(Listed entries)

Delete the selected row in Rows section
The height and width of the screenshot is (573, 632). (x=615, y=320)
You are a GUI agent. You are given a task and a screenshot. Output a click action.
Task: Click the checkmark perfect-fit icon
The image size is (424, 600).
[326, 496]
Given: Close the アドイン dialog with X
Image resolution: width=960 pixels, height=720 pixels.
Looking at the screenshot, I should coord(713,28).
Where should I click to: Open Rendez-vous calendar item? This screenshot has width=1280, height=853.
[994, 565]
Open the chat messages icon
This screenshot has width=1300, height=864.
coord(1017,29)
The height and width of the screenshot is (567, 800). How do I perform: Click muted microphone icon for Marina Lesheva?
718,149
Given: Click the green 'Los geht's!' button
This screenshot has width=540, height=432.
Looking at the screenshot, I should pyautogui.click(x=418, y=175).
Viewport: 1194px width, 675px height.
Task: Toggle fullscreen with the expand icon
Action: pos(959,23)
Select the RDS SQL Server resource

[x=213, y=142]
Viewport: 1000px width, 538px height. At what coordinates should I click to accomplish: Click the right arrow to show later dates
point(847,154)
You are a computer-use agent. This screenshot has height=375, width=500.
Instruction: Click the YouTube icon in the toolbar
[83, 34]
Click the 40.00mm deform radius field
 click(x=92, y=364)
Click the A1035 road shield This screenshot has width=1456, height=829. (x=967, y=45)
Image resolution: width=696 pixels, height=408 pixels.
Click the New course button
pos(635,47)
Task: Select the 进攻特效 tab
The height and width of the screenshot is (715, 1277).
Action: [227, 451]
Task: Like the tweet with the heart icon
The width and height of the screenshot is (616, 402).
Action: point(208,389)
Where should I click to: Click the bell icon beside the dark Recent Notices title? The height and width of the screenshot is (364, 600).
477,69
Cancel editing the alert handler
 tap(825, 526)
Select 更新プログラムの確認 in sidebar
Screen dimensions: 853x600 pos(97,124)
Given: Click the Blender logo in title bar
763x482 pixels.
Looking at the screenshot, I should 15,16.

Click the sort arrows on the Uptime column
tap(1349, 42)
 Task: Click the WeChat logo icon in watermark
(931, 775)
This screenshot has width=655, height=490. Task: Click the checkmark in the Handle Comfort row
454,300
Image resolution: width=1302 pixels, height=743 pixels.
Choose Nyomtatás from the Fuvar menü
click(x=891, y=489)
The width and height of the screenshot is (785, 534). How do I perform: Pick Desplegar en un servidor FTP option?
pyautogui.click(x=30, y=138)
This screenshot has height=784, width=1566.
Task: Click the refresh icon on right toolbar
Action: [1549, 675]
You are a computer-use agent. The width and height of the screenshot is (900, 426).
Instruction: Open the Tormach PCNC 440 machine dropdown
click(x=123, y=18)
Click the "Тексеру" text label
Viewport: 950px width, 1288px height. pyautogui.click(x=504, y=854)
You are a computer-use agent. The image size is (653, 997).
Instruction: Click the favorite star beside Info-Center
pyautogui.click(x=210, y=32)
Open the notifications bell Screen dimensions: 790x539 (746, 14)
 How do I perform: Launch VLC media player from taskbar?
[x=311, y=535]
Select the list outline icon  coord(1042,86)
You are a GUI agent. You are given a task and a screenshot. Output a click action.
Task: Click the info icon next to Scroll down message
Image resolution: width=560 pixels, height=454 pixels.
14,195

(End Listed entries)

**Exercise**
This calls for all of the entries above, repeated exactly.

**Expected answer**
Delete the selected row in Rows section
The height and width of the screenshot is (573, 632). (x=615, y=320)
You are a GUI agent. You are given a task and a screenshot. Output a click action.
Task: Click the checkmark perfect-fit icon
The image size is (424, 600).
[326, 496]
Given: Close the アドイン dialog with X
Image resolution: width=960 pixels, height=720 pixels.
Looking at the screenshot, I should coord(713,28).
Where should I click to: Open Rendez-vous calendar item? This screenshot has width=1280, height=853.
[994, 565]
Open the chat messages icon
This screenshot has width=1300, height=864.
coord(1017,29)
The height and width of the screenshot is (567, 800). How do I perform: Click muted microphone icon for Marina Lesheva?
718,149
Given: Click the green 'Los geht's!' button
This screenshot has width=540, height=432.
Looking at the screenshot, I should pyautogui.click(x=418, y=175).
Viewport: 1194px width, 675px height.
Task: Toggle fullscreen with the expand icon
Action: pos(959,23)
Select the RDS SQL Server resource

[x=213, y=142]
Viewport: 1000px width, 538px height. At what coordinates should I click to accomplish: Click the right arrow to show later dates
point(847,154)
You are a computer-use agent. This screenshot has height=375, width=500.
Instruction: Click the YouTube icon in the toolbar
[83, 34]
Click the 40.00mm deform radius field
 click(x=92, y=364)
Click the A1035 road shield This screenshot has width=1456, height=829. (x=967, y=45)
Image resolution: width=696 pixels, height=408 pixels.
Click the New course button
pos(635,47)
Task: Select the 进攻特效 tab
The height and width of the screenshot is (715, 1277).
Action: [227, 451]
Task: Like the tweet with the heart icon
The width and height of the screenshot is (616, 402).
Action: point(208,389)
Where should I click to: Click the bell icon beside the dark Recent Notices title? The height and width of the screenshot is (364, 600).
477,69
Cancel editing the alert handler
 tap(825, 526)
Select 更新プログラムの確認 in sidebar
Screen dimensions: 853x600 pos(97,124)
Given: Click the Blender logo in title bar
763x482 pixels.
Looking at the screenshot, I should 15,16.

Click the sort arrows on the Uptime column
tap(1349, 42)
 Task: Click the WeChat logo icon in watermark
(931, 775)
This screenshot has width=655, height=490. Task: Click the checkmark in the Handle Comfort row
454,300
Image resolution: width=1302 pixels, height=743 pixels.
Choose Nyomtatás from the Fuvar menü
click(x=891, y=489)
The width and height of the screenshot is (785, 534). How do I perform: Pick Desplegar en un servidor FTP option?
pyautogui.click(x=30, y=138)
This screenshot has height=784, width=1566.
Task: Click the refresh icon on right toolbar
Action: [1549, 675]
You are a computer-use agent. The width and height of the screenshot is (900, 426).
Instruction: Open the Tormach PCNC 440 machine dropdown
click(x=123, y=18)
Click the "Тексеру" text label
Viewport: 950px width, 1288px height. pyautogui.click(x=504, y=854)
You are a computer-use agent. The image size is (653, 997).
Instruction: Click the favorite star beside Info-Center
pyautogui.click(x=210, y=32)
Open the notifications bell Screen dimensions: 790x539 (746, 14)
 How do I perform: Launch VLC media player from taskbar?
[x=311, y=535]
Select the list outline icon  coord(1042,86)
You are a GUI agent. You are given a task and a screenshot. Output a click action.
Task: Click the info icon next to Scroll down message
Image resolution: width=560 pixels, height=454 pixels.
14,195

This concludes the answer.